→ **Reading text**:
--------

OK, we try to stay clear of anecdotes, but hey: in 1959, as a freshman at Bates College in Lewiston, Maine, the thrifty college had drained its Winter Carnival coffers by the time we bought coffee and donuts. What would we ever do for entertainment? All right, someone said, "I know this girl singer down in Boston that I can get for $150, and she'll even pay her transportation. How bad could she be?" But then Joan Baez's crystalline sorprano set us all back on our heels. So when we saw her on our black and white TV screens four years later, teaming with another "Who?" named Bob Dylan at what has been known since as the Martin Luther King speech on the Washington mall in August, 1963, we had the first of many "where were you moments?" Three months later, we'd have another one....

--------

→ **Available data**:

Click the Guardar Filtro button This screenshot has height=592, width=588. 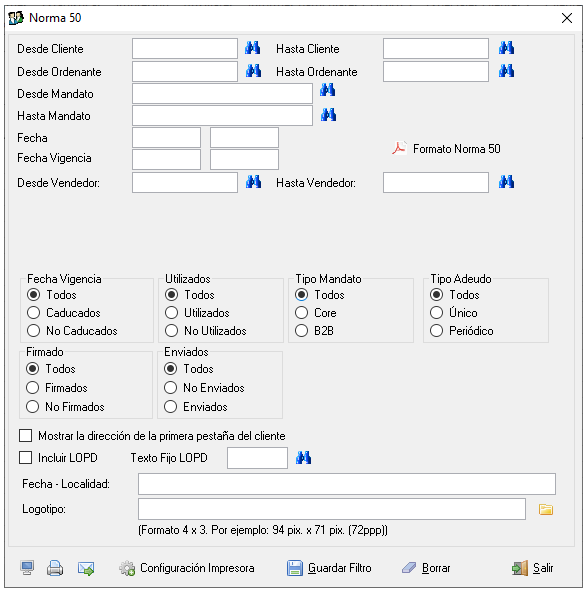coord(329,568)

--------

→ **Exercise instructions**:
a) In the Bates College anecdote, for how much money could the singer from Boston be booked?
b) Revise the part of the Bates College anecdote that begins at "OK, we try to" and stops after "have another one....", swapping "freshman" for "sophomore".
The lines after the text are separate material.

→ **Solutions to the exercise**:
a) $150

b)
OK, we try to stay clear of anecdotes, but hey: in 1959, as a sophomore at Bates College in Lewiston, Maine, the thrifty college had drained its Winter Carnival coffers by the time we bought coffee and donuts. What would we ever do for entertainment? All right, someone said, "I know this girl singer down in Boston that I can get for $150, and she'll even pay her transportation. How bad could she be?" But then Joan Baez's crystalline sorprano set us all back on our heels. So when we saw her on our black and white TV screens four years later, teaming with another "Who?" named Bob Dylan at what has been known since as the Martin Luther King speech on the Washington mall in August, 1963, we had the first of many "where were you moments?" Three months later, we'd have another one....